--- TEXT TO READ ---
BERN, Switzerland — Roman Polanski was declared a free man on Monday after Switzerland rejected a U.S. request to extradite him to be sentenced for having sex in 1977 with a 13-year-old girl.
The Swiss government blamed the decision on U.S. authorities, saying they had failed to address defence arguments that the 76-year-old filmmaker had actually served his sentence before fleeing Los Angeles three decades ago.
Nine months after arresting Polanski, the Justice Ministry said U.S. officials should have backed up their request by providing confidential testimony about Polanski’s sentencing procedure in L.A.
“Mr. Polanski can now move freely,” Justice Minister Eveline Widmer-Schlumpf declared. “He’s a free man.”
The stunning decision could end the United States’ long pursuit of Polanski. France, where he has spent much of his time, does not extradite its own citizens and Polanski has had little trouble travelling throughout Europe — even if he’s stayed away from Britain.
The U.S. cannot appeal the decision, but Polanski is still a fugitive in the United States.
“That warrant remains outstanding,” Los Angeles Superior Court spokesman Allan Parachini said, adding that Polanski could be arrested and sent back to the U.S. if he travelled to another country that has an extradition deal with the United States.

Dataset records:
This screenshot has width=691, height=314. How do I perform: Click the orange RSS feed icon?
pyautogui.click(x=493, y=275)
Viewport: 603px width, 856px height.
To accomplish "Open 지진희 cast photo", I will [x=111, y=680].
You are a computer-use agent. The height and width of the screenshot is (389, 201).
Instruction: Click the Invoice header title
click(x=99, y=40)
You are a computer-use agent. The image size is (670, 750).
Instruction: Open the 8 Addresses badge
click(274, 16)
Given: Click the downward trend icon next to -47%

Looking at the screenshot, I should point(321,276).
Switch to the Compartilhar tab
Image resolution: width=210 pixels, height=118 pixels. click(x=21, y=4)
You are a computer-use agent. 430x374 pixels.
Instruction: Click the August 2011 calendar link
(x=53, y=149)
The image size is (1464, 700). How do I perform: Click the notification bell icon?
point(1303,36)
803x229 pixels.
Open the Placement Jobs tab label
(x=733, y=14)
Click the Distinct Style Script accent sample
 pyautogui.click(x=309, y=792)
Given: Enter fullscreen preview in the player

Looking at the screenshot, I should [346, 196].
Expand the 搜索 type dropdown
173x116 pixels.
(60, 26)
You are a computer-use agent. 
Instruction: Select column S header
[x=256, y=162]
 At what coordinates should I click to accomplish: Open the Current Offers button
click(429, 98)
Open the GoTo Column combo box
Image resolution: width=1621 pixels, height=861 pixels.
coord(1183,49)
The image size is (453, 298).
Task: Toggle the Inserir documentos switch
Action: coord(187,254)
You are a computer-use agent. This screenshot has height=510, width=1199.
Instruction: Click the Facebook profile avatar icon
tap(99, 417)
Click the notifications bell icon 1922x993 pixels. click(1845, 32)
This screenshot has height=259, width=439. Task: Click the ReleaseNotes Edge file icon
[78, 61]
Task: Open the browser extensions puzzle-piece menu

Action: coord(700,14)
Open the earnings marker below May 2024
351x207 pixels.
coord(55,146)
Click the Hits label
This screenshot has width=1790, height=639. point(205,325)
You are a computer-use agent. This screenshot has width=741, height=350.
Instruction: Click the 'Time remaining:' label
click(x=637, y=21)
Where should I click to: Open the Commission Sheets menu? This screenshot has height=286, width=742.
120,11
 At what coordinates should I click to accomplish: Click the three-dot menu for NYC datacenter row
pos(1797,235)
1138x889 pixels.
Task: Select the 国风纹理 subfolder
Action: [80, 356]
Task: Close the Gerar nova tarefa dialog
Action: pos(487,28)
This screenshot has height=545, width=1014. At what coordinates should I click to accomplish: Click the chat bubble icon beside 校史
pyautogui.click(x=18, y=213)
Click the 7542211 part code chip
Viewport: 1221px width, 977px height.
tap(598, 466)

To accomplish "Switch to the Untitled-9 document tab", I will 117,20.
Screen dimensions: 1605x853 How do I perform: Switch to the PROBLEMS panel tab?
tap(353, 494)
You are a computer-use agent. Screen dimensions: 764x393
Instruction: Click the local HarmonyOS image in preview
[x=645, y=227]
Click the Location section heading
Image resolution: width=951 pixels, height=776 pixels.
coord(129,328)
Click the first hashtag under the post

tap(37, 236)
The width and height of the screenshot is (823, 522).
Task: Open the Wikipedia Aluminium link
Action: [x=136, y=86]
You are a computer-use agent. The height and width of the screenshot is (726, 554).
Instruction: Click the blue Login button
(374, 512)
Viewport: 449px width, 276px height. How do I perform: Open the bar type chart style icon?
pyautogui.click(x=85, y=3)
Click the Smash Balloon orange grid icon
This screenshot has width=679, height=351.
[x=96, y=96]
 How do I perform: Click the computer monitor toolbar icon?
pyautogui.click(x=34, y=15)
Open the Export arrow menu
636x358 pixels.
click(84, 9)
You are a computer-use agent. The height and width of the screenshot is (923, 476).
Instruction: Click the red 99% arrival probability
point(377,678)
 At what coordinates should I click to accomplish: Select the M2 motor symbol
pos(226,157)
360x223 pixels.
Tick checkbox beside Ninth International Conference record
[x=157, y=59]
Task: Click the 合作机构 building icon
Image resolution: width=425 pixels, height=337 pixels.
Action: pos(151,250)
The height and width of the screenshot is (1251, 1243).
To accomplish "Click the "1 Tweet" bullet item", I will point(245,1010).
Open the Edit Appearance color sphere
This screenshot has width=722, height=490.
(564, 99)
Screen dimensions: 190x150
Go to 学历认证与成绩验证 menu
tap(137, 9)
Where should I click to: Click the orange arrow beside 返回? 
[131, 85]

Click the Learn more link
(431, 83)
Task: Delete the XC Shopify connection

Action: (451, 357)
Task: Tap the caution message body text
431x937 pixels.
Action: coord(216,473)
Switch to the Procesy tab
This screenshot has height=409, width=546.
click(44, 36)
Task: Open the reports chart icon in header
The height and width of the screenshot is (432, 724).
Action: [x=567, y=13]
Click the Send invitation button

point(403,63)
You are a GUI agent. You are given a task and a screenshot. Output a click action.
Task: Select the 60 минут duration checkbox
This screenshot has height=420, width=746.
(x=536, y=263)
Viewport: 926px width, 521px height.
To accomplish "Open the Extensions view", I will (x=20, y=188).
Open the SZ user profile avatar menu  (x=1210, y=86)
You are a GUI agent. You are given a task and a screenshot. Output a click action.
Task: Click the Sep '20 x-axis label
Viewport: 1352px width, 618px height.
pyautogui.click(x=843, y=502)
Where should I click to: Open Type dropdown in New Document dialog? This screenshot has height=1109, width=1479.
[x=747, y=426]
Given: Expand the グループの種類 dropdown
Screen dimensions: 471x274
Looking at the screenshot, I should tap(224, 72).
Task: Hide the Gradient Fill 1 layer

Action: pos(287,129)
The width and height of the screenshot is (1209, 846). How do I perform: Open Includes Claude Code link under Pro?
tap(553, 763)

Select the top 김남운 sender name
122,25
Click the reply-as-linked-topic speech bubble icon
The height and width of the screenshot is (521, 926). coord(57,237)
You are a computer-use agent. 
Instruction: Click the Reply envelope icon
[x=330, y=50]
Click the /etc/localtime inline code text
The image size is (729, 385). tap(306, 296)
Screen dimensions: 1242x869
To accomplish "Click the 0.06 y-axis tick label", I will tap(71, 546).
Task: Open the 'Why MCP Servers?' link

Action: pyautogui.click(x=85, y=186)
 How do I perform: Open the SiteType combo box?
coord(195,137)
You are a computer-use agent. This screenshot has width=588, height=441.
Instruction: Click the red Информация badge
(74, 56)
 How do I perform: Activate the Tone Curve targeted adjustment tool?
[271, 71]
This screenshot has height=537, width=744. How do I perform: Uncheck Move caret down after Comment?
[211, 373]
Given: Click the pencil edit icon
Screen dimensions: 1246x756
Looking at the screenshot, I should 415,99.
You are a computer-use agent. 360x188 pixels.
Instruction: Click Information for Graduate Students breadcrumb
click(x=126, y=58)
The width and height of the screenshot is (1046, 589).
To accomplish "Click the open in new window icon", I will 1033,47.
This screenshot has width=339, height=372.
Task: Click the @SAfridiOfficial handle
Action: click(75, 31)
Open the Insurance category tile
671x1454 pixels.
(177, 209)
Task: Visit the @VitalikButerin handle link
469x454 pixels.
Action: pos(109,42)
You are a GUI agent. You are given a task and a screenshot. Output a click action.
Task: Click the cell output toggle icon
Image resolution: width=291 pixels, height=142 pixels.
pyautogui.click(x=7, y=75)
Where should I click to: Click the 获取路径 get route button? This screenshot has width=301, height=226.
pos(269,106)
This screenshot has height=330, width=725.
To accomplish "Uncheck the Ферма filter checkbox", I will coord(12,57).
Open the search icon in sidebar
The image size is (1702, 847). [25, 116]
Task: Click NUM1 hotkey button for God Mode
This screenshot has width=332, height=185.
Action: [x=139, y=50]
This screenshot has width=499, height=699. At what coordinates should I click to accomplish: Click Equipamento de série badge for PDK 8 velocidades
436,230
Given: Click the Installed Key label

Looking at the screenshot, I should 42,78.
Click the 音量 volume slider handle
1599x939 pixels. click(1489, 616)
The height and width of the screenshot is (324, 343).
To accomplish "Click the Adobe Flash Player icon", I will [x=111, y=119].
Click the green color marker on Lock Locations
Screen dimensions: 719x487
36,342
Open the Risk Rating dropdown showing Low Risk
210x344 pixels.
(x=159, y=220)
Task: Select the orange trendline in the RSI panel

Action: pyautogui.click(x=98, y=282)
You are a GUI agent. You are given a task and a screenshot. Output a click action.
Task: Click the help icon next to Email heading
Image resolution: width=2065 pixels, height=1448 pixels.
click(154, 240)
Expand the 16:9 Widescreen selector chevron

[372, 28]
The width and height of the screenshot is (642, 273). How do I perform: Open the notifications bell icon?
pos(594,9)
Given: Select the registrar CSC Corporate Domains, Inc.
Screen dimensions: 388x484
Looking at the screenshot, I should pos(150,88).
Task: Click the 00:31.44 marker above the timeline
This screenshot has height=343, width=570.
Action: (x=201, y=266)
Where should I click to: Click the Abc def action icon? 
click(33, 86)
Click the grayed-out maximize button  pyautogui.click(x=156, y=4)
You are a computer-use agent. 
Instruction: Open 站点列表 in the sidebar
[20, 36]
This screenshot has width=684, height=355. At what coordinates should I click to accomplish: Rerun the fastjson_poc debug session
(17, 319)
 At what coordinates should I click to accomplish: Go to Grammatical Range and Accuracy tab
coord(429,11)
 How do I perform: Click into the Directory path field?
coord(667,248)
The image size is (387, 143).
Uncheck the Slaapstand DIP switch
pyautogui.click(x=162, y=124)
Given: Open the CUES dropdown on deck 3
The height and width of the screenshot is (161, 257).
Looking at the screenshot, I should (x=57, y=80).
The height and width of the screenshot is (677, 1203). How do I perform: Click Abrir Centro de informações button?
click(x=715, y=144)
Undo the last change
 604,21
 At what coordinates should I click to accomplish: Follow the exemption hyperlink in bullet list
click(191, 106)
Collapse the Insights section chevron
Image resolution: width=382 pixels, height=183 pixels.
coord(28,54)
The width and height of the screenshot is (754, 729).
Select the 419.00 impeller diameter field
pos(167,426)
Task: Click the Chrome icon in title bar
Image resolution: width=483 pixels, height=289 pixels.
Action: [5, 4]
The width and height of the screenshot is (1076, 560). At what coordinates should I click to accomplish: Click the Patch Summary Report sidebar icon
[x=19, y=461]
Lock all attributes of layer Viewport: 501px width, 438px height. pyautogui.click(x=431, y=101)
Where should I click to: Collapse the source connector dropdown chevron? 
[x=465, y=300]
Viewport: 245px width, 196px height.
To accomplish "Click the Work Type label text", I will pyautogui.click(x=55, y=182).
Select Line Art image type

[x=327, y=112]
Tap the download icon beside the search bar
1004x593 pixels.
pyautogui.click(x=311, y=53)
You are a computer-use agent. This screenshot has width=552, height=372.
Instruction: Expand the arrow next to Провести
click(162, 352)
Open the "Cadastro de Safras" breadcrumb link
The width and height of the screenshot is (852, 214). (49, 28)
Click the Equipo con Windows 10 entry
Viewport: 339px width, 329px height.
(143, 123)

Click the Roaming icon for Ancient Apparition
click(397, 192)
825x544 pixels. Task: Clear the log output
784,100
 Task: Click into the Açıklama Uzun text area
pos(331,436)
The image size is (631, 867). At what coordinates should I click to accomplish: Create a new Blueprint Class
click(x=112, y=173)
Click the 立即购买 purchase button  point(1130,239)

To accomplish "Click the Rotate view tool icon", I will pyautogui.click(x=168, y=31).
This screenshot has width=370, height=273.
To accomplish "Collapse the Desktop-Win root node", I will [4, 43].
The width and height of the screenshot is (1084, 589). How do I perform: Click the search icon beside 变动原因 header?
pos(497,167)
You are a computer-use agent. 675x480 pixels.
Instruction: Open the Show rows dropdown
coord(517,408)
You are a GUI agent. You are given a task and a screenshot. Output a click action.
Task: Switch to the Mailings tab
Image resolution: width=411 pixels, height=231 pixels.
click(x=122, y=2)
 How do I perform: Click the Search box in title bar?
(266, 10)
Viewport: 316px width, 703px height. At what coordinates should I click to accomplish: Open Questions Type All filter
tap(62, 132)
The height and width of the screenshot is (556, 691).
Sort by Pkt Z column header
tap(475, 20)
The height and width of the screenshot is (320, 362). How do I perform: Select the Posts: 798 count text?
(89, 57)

--- SHORT TASK 1 ---
Repeat the passage of the Polanski article between "The stunning decision" and "in the United States.", inclusive.
--- SHORT TASK 2 ---
According to the Polanski article, which court does spokesman Allan Parachini speak for?

--- RESPONSE 1 ---
The stunning decision could end the United States’ long pursuit of Polanski. France, where he has spent much of his time, does not extradite its own citizens and Polanski has had little trouble travelling throughout Europe — even if he’s stayed away from Britain.
The U.S. cannot appeal the decision, but Polanski is still a fugitive in the United States.

--- RESPONSE 2 ---
The Los Angeles Superior Court.